There was no denying that Shigeko’s death had played havoc with the program’s original concept. The move away from an occult interpretation toward a heavy reliance on scientific analysis was exactly what Hashiba had wanted. Only, Saeko found herself worrying that the program wouldn’t gel if they tried to use both types of footage together.
But if she, who usually worked alone, tried to preach ideals to a man who worked as part of a team, she could end up sounding naïve. In order to get the best ratings, even Shigeko’s death could be used as a trump card. Perhaps it was the norm in television.
“One can only do one’s best, I suppose,” she remarked.
“What do you mean?” Hashiba put an arm around her, not sure how to place the comment.
“Nothing really.” Saeko hadn’t meant anything by it; a phrase her father had often used had come to her.
She could feel the warmth of Hashiba’s arm through her coat, but his touch seemed different than before. It was not only more hesitant but included a delicate movement of the fingers that concealed some sort of bad conscience on his part.
Though Saeko noticed the change from a slight detail, she had no idea of Hashiba’s true inner struggle. All he wanted to do was take her in his arms, kiss her, and make love to her. She was within physical reach now, but he was limited to expressing himself with hesitant fingers. His affection for her was building up to the point where he wouldn’t be able to hold himself back for much longer.

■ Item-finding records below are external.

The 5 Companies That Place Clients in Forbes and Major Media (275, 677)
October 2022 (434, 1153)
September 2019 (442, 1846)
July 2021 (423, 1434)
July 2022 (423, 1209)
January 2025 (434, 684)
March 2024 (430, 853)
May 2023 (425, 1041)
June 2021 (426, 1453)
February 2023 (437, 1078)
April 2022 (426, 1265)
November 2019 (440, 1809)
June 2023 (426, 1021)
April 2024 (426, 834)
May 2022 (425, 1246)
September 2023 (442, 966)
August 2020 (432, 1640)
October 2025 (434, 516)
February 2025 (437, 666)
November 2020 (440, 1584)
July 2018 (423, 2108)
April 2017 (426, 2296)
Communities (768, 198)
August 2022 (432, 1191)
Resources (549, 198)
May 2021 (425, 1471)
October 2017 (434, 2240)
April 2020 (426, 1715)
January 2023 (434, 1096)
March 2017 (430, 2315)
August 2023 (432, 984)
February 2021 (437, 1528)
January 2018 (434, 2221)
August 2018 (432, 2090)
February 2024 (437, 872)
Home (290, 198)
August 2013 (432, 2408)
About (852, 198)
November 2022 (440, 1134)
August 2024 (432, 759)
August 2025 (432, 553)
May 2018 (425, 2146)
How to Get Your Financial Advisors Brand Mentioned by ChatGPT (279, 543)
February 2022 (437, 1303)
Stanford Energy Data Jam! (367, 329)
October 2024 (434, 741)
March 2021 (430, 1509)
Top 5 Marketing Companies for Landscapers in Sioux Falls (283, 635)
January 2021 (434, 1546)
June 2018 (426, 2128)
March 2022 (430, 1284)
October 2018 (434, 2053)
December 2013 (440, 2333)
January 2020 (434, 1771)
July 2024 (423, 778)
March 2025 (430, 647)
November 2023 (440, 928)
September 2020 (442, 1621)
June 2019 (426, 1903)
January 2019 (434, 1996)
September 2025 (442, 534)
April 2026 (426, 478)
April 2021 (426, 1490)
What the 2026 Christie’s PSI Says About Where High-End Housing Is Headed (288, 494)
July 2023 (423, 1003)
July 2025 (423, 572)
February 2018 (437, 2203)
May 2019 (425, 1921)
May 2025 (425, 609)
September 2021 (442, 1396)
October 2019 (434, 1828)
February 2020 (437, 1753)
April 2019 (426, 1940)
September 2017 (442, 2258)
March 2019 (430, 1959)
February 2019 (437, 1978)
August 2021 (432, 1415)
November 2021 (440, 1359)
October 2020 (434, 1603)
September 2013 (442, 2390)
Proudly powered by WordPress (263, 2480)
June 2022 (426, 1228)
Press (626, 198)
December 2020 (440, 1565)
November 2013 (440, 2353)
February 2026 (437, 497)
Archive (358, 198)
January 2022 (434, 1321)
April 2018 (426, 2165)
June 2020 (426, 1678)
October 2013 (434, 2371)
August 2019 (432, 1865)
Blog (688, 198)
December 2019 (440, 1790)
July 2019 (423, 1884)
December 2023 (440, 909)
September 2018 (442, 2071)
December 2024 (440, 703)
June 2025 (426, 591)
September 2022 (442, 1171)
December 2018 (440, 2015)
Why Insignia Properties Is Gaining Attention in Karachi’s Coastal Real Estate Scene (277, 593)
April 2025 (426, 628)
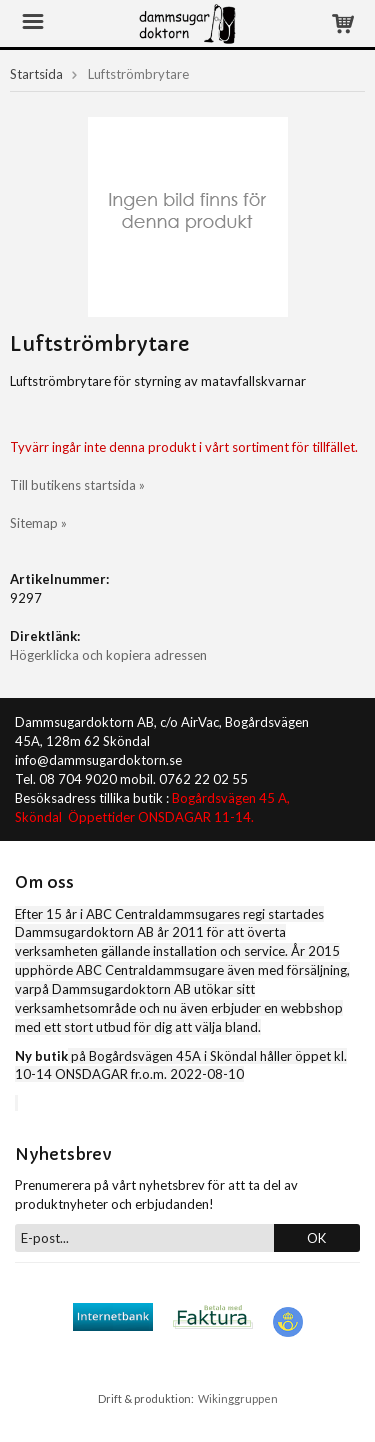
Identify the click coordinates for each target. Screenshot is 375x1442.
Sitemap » (38, 523)
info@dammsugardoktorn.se (98, 760)
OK (316, 1238)
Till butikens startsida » (77, 485)
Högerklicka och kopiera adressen (108, 655)
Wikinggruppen (238, 1398)
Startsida (36, 74)
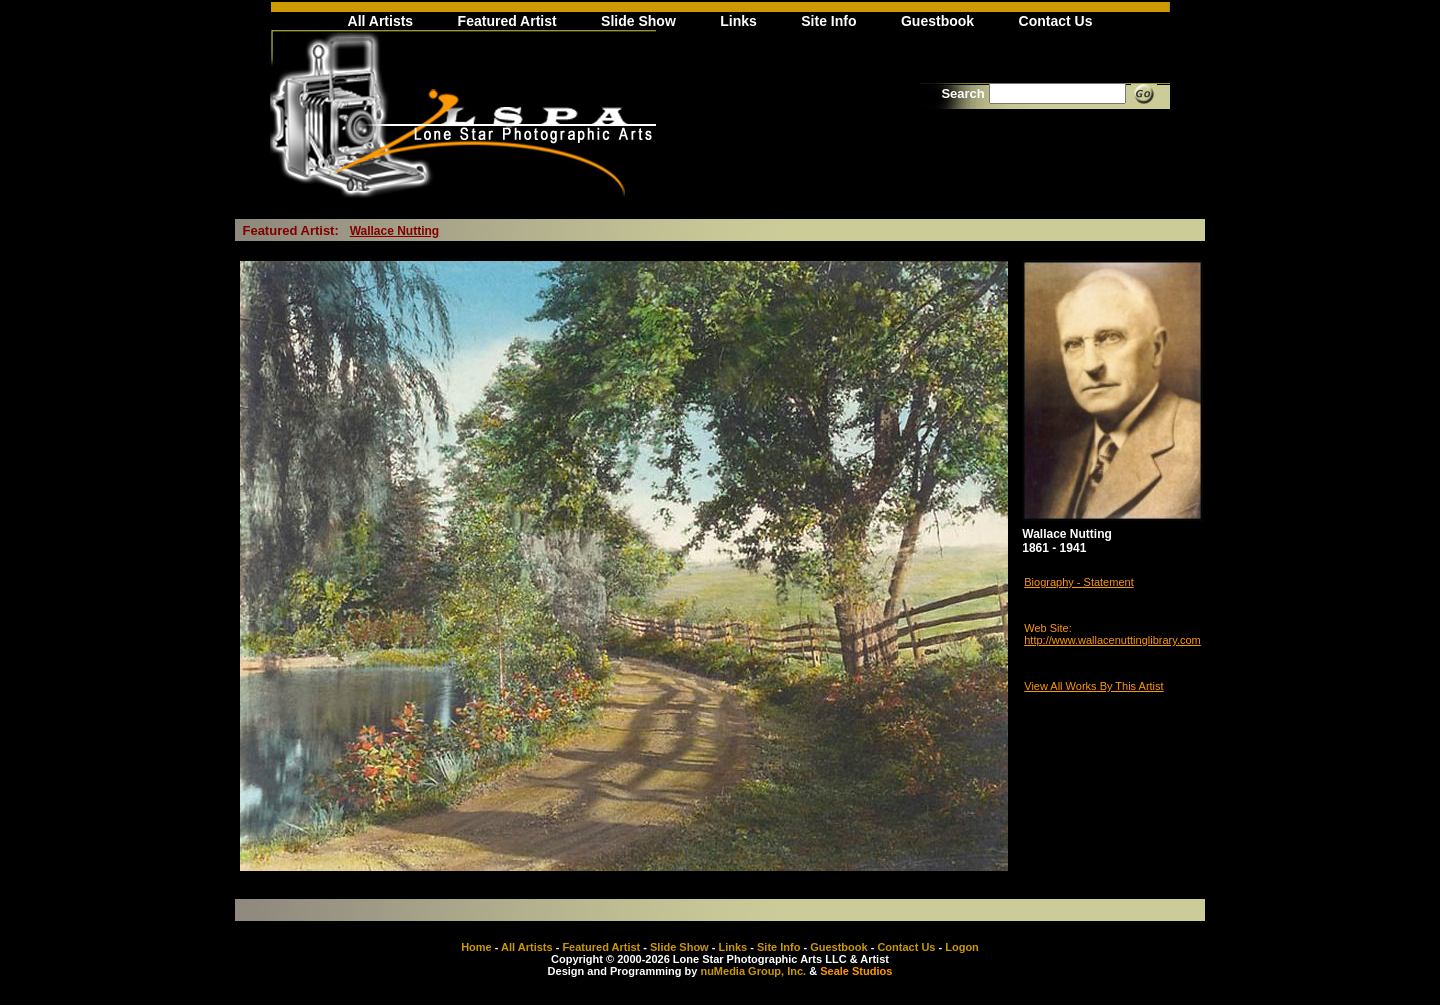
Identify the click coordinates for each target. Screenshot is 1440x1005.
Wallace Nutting (395, 231)
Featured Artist (507, 21)
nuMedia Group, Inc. (753, 971)
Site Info (828, 21)
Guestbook (937, 21)
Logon (962, 947)
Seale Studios (856, 971)
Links (738, 21)
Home (476, 947)
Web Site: (1048, 628)
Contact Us (1056, 21)
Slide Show (638, 21)
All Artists (381, 21)
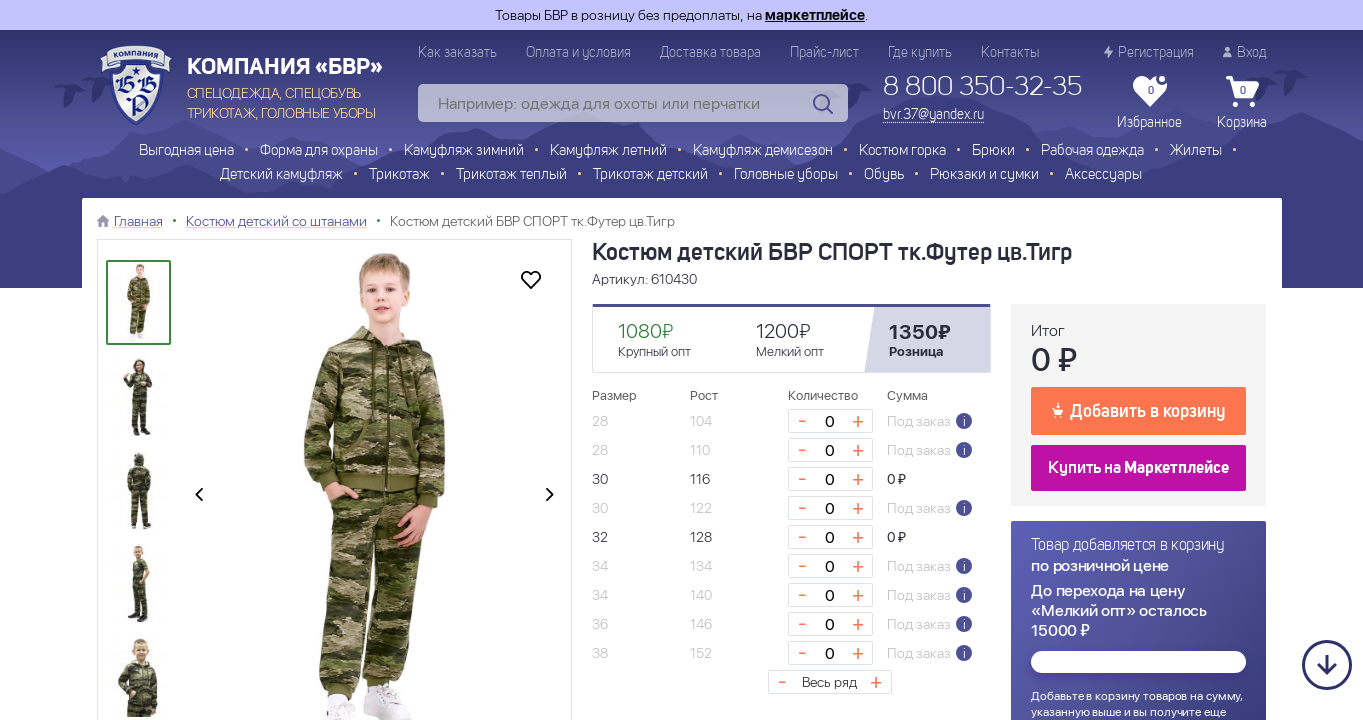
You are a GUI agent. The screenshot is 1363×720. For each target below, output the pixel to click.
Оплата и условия (578, 53)
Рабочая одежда (1092, 151)
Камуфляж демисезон (763, 151)
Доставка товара (710, 53)
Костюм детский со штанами (276, 221)
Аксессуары (1103, 175)
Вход (1245, 52)
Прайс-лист (824, 53)
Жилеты (1196, 151)
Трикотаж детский (650, 175)
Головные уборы (786, 175)
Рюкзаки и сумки (984, 175)
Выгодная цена (186, 151)
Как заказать (457, 53)
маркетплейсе (815, 15)
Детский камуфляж (281, 175)
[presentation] (199, 496)
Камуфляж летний (608, 151)
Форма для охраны (319, 151)
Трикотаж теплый (511, 175)
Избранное (1149, 103)
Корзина (1242, 103)
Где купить (920, 53)
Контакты (1010, 53)
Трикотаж (399, 175)
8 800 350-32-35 (982, 88)
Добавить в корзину (1138, 410)
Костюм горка (902, 151)
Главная (138, 221)
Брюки (993, 151)
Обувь (884, 175)
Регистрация (1149, 52)
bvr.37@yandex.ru (933, 115)
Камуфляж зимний (464, 151)
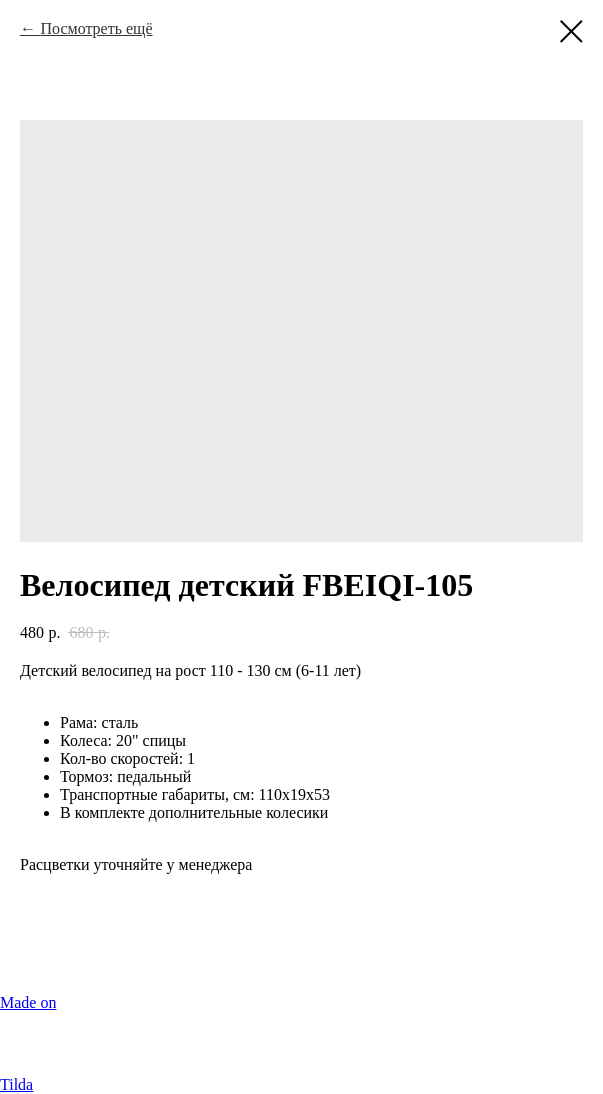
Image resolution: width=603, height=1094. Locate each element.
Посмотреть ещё (96, 28)
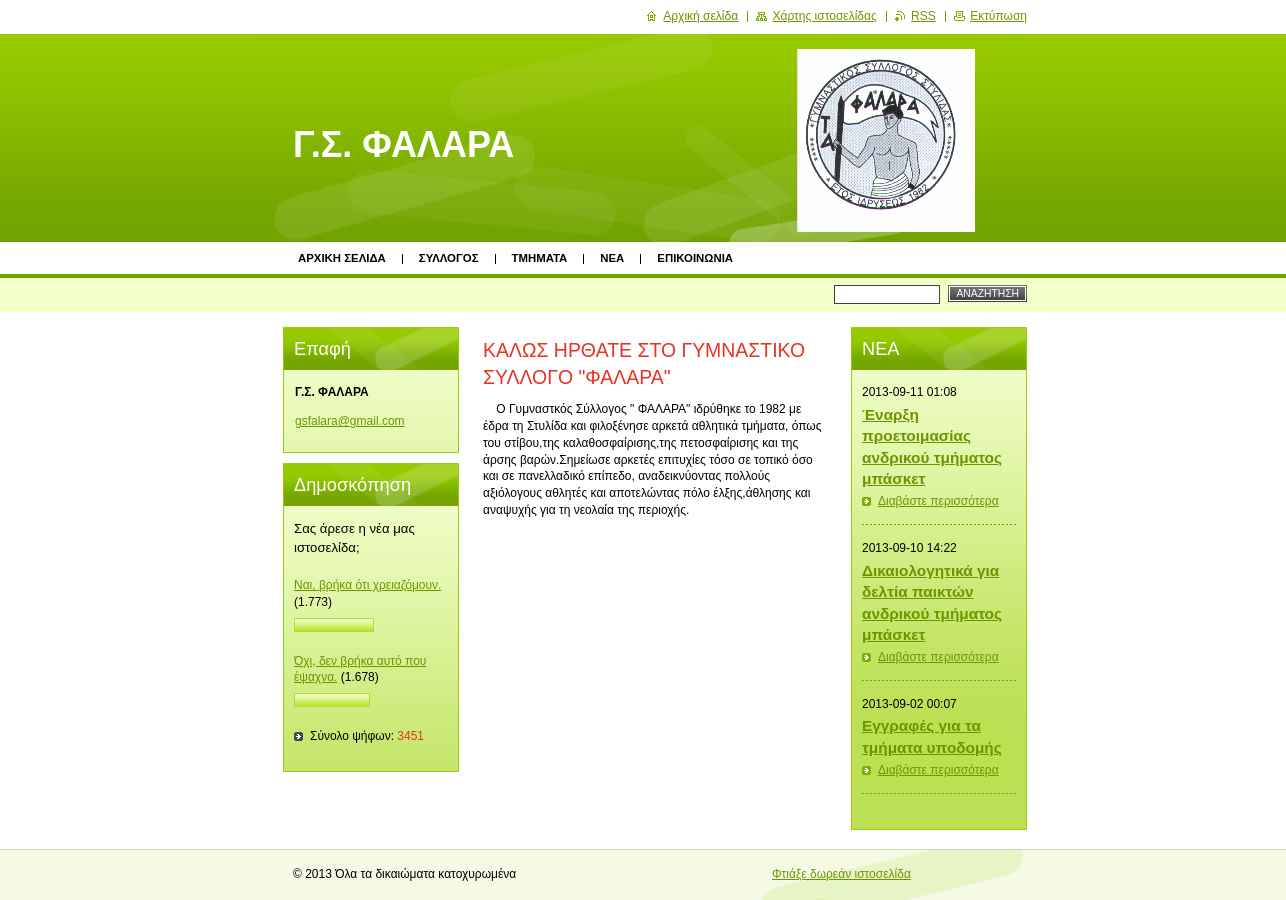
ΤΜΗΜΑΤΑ (540, 258)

If only he could indulge his male selfishness, how splendid that would be: have both his family and a lover … But if he did this, his wife would die. It was no longer a mere superstition for him but a conviction.
It wasn’t until a few hours after he became privy to Shigeko’s suicide note that he came to feel that a code meant only for him was hidden in the words. When the staff first faxed the letter to him, he was drawn as a matter of course to the sentence that mentioned him directly and hinted that his wish would be granted.